* What you are asked to do *
Write out the lines below word for word, leaving out the pictures.

* Items *
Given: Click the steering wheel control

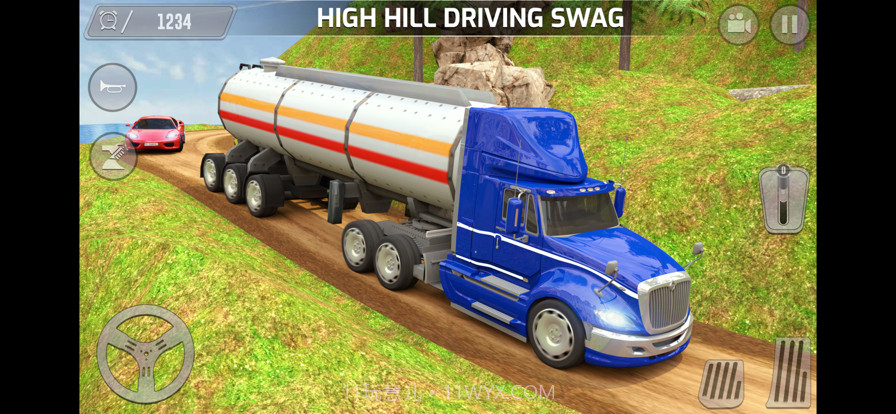Looking at the screenshot, I should pyautogui.click(x=145, y=354).
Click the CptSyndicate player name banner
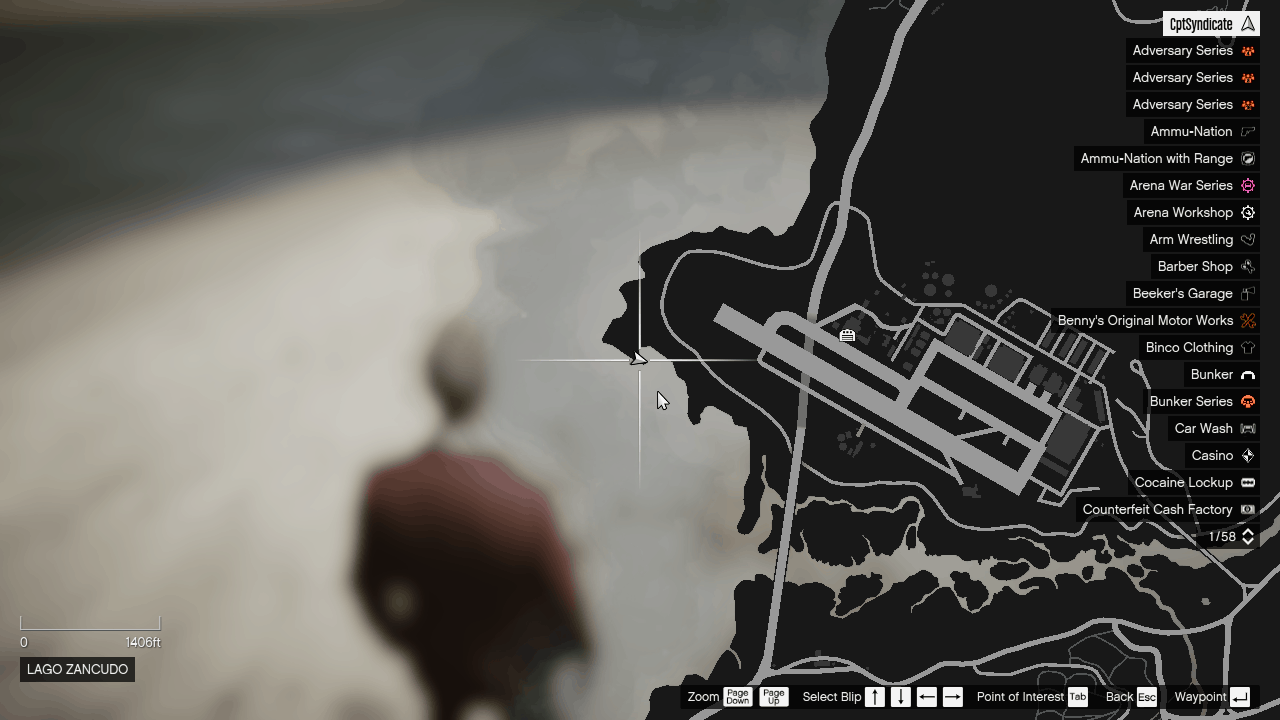The image size is (1280, 720). point(1208,23)
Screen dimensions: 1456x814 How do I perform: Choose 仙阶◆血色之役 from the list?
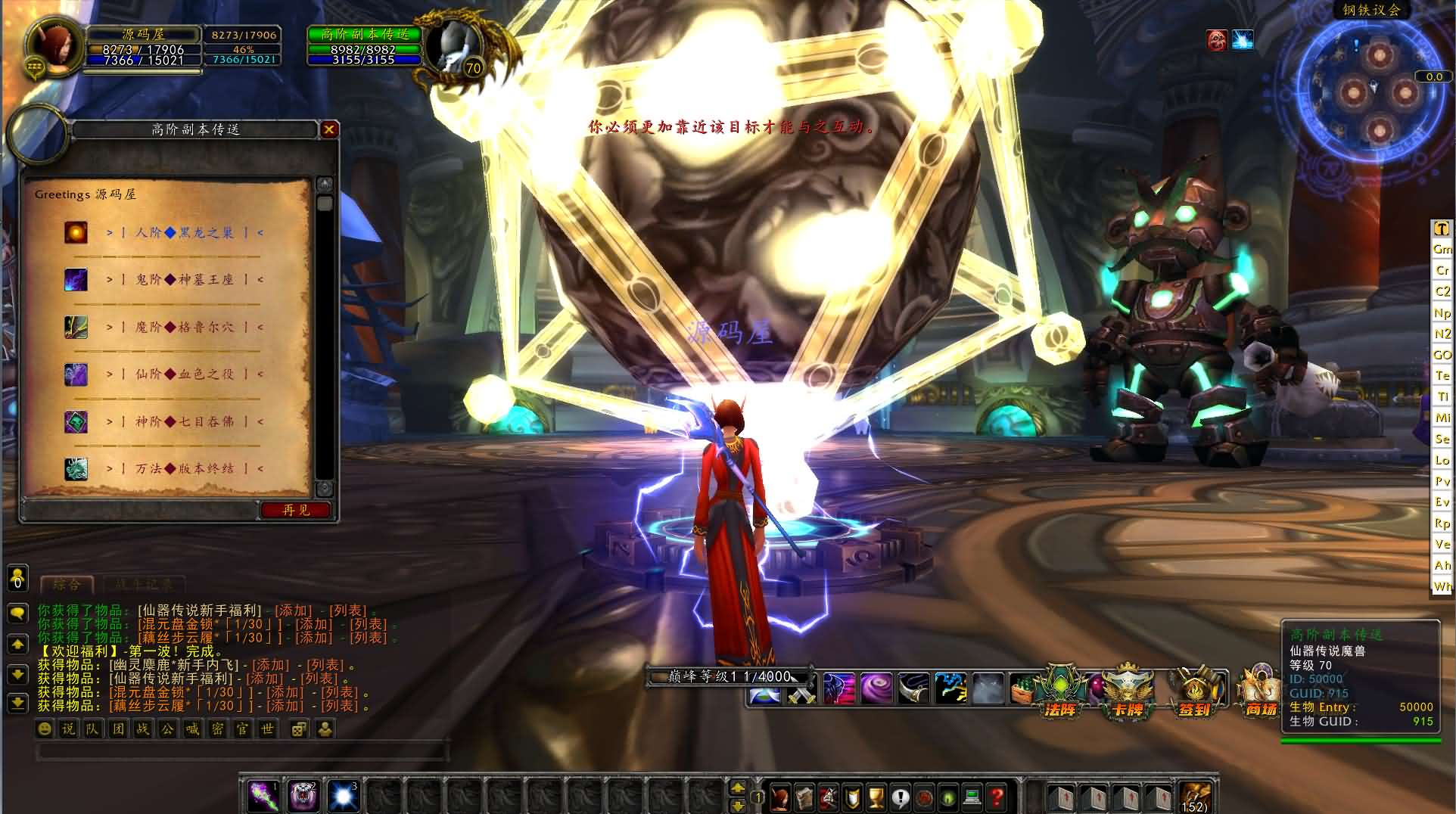(x=185, y=374)
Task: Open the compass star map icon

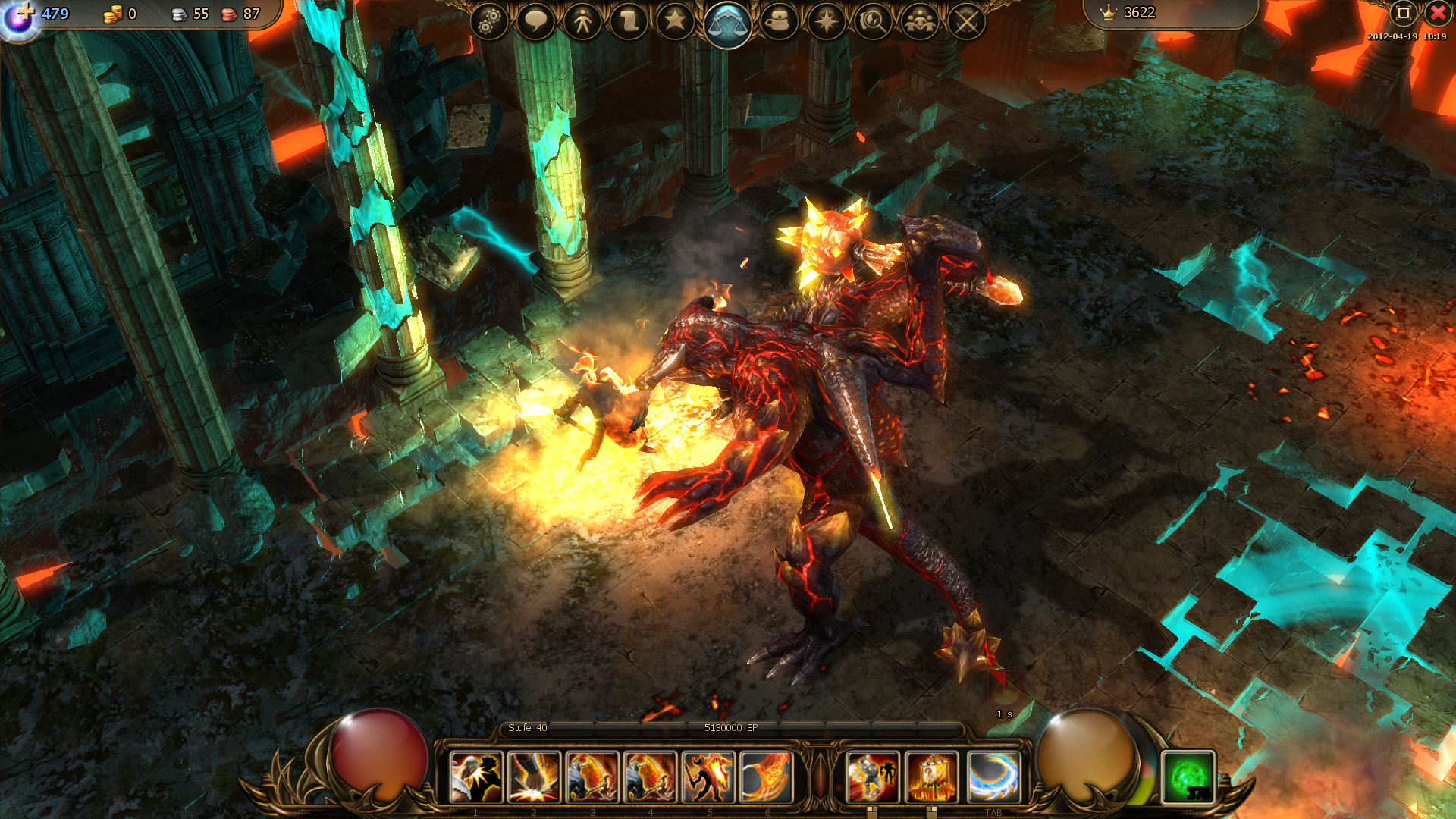Action: pyautogui.click(x=827, y=21)
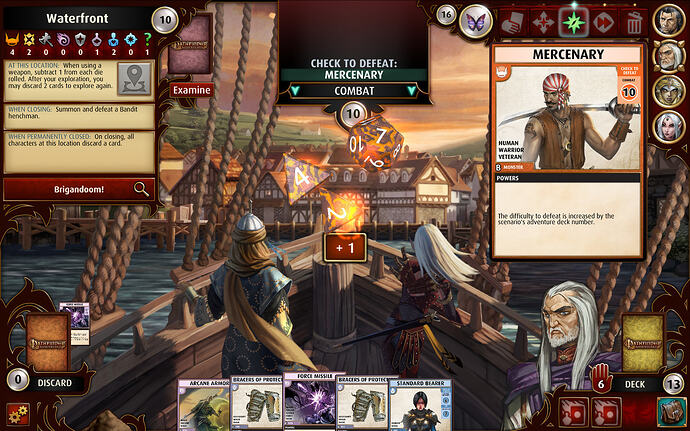Select the trash can discard phase icon
The height and width of the screenshot is (431, 690).
click(x=634, y=20)
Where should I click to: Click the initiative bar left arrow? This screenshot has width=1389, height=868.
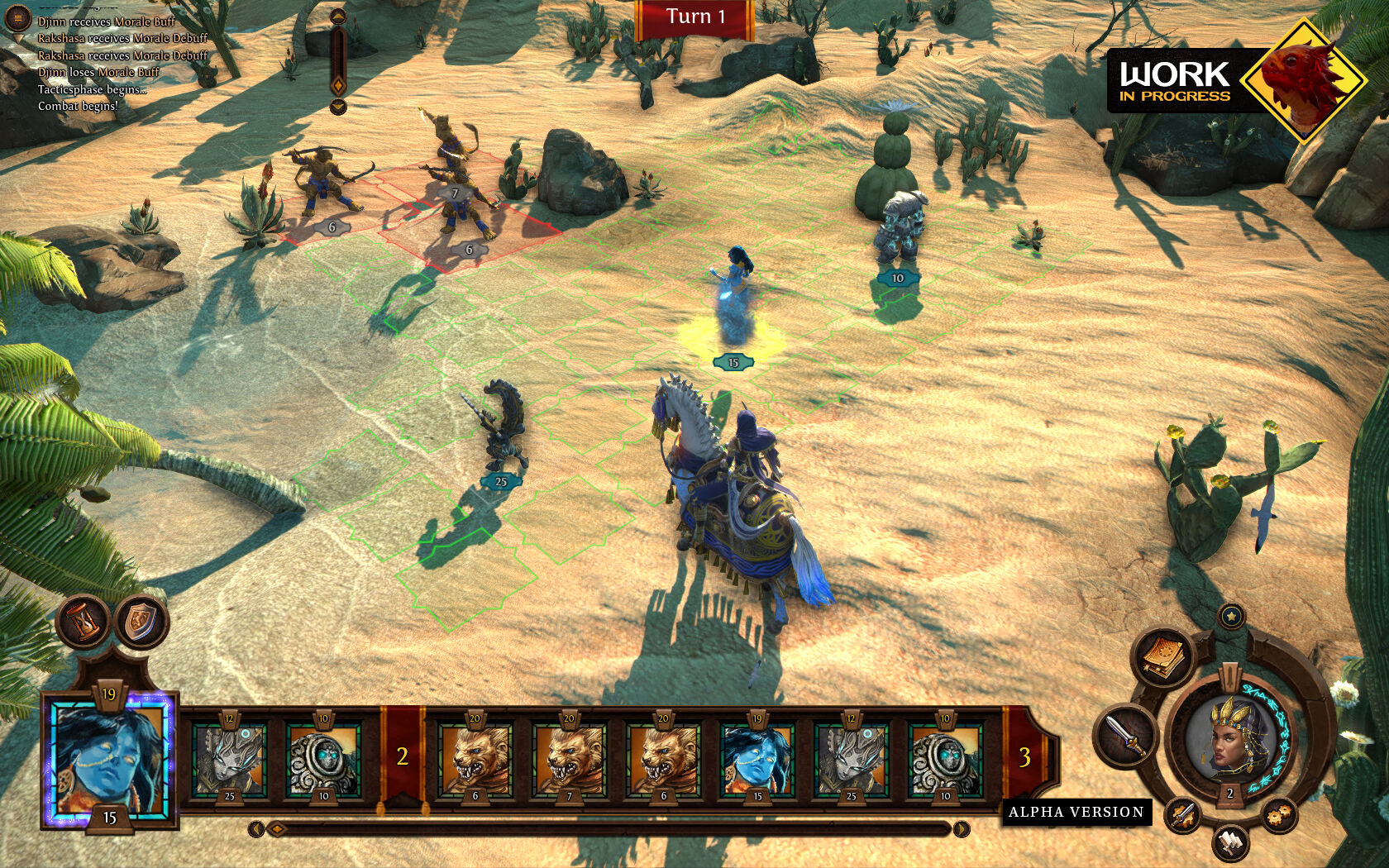coord(255,828)
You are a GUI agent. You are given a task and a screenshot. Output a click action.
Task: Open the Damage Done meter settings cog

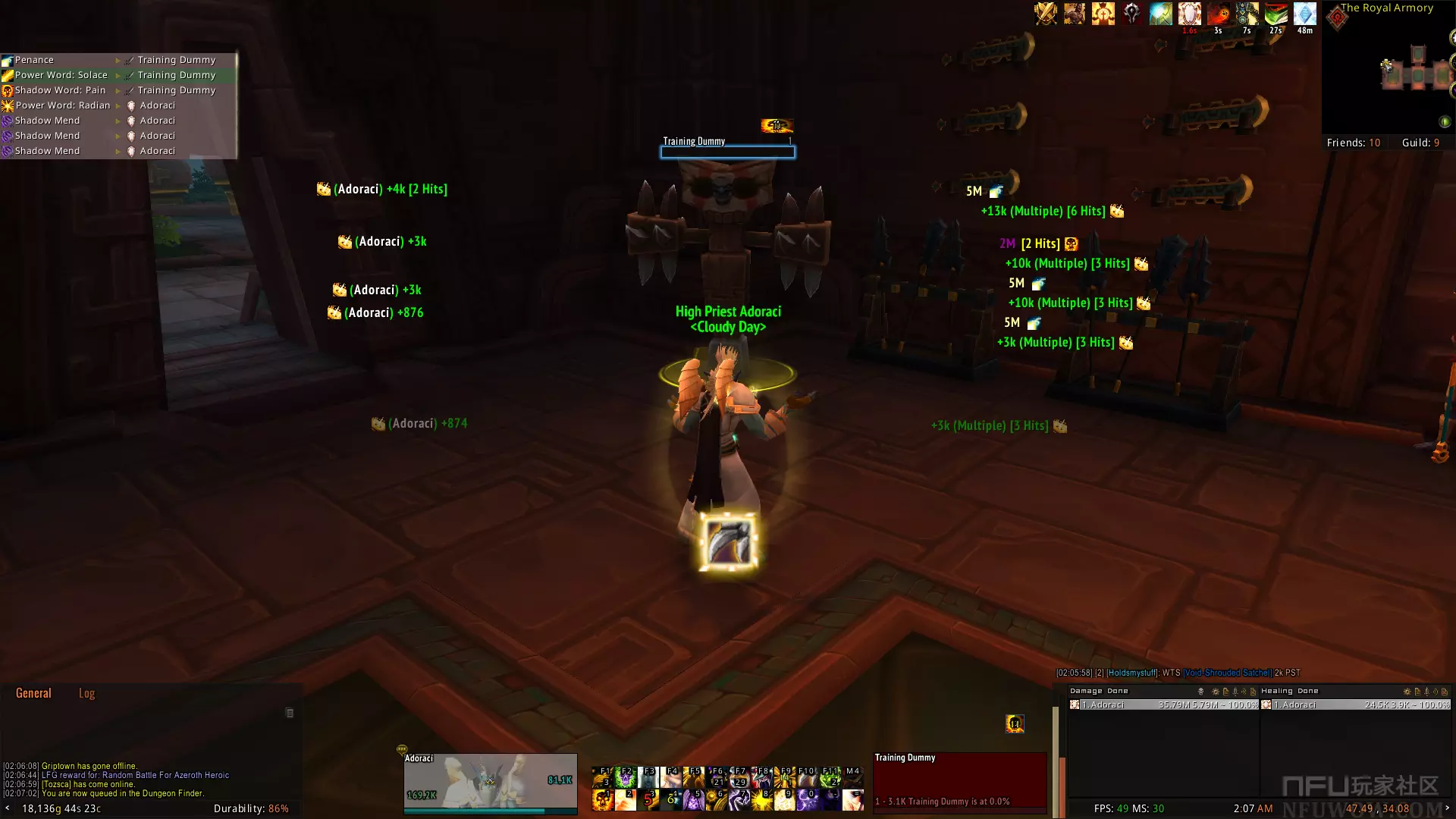(x=1216, y=692)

* Solution to this problem *
Given: Click the steering wheel control

Looking at the screenshot, I should pyautogui.click(x=145, y=354).
Click the CptSyndicate player name banner
The image size is (1280, 720). point(1208,23)
Screen dimensions: 1456x814 How do I perform: Choose 仙阶◆血色之役 from the list?
(x=185, y=374)
Task: Open the compass star map icon

Action: pyautogui.click(x=827, y=21)
Select the trash can discard phase icon
The height and width of the screenshot is (431, 690).
click(x=634, y=20)
Where should I click to: Click the initiative bar left arrow? This screenshot has width=1389, height=868.
coord(255,828)
You are a GUI agent. You are given a task and a screenshot. Output a click action.
Task: Open the Damage Done meter settings cog

(x=1216, y=692)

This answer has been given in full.